Richmond Public Library

Planning your garden online

How does your garden grow? Tackling an unsightly yard can be a daunting prospect. Before going crazy at the garden center, experts recommend making a landscaping plan—especially when starting from scratch or doing major renovations.

The Garden Design website www.nzdesigns.co.nz/garden/ is an oasis of common sense, laid out in a comforting step-by-step manner. It suggests mapping the existing garden first. Either a scale drawing or an enlarged copy of the site plan will do. Next, a quiz helps people create a wish list for their “dream garden”. Everything on the list will fall into one of four categories: open spaces, planting, paths or features (such as water gardens or gazebos). Detailed tips on each of these items follow. Finally, the original map can be redrawn, incorporating all the desired elements.

“How to be a gardener” www.bbc.co.uk/gardening/htbg/module1/index.shtml from BBC television offers another approach to garden design. The first step is to assess conditions such as light, moisture, temperature and soil type. A follow-up tutorial on how to select appropriate plants is also offered. Other sites that may help once a basic plan has been drawn up include HGTV’s 10 Easy Steps to a Great Garden Design www.hgtv.ca/garden/articles/article3.asp; an Indiana state site called Planning A Garden www.hcmga.org/Planning.html; and Canadian Gardening magazine’s Designing a Garden www.canadiangardening.com/GARDENet/G01-01.html.

Canadian Gardening also features links to online garden calculators www.canadiangardening.com/GARDENet/B01-02.html, such as Burpee Seeds’ “Garden Wizard” plant selector. The Burpee calculator can take criteria such as the amount of sunlight, the desired height of plants and the level of growing difficulty to produce lists of suitable flowers, shrubs and ornamentals.

For inspiration, online gardeners can surf the web to find hundreds of examples of beautiful gardens.
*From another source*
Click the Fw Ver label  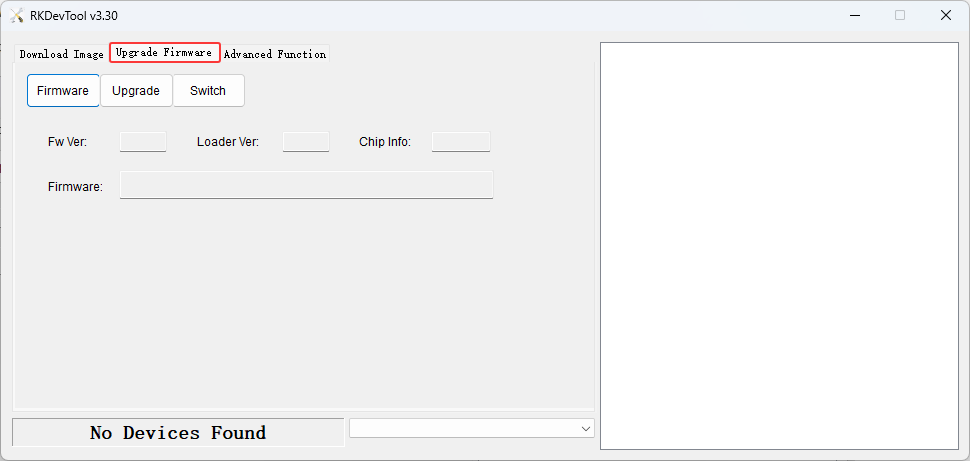pyautogui.click(x=67, y=142)
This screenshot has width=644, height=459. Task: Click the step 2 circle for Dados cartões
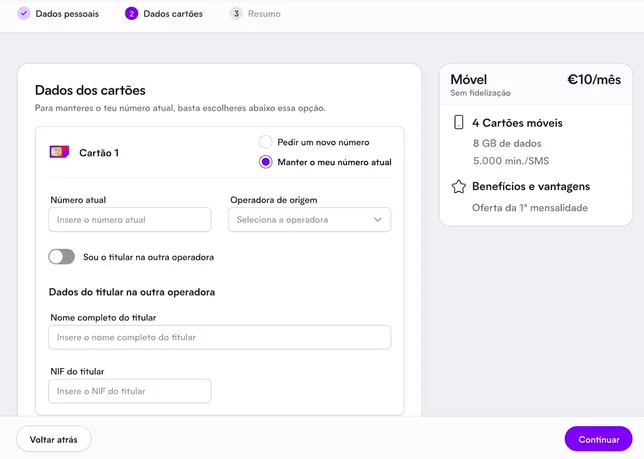point(131,14)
Take a virtual tour of Vancouver’s VanDusen Garden www.city.vancouver.bc.ca/parks/parks&gardens/vandusen/ and find out about upcoming events, including a talk on garden design through history. At the Urban Garden site www.urbangarden.com, city dwellers will find gardening hints, plant photos and gardening “to do” lists for each month of the year.

This column and its links can be accessed from the web version of the Richmond Review, found on the Richmond Public Library home page . Free use Internet stations are available at all three branches of the library. Comments and suggestions for future columns may be e-mailed to column@yourlibrary.ca.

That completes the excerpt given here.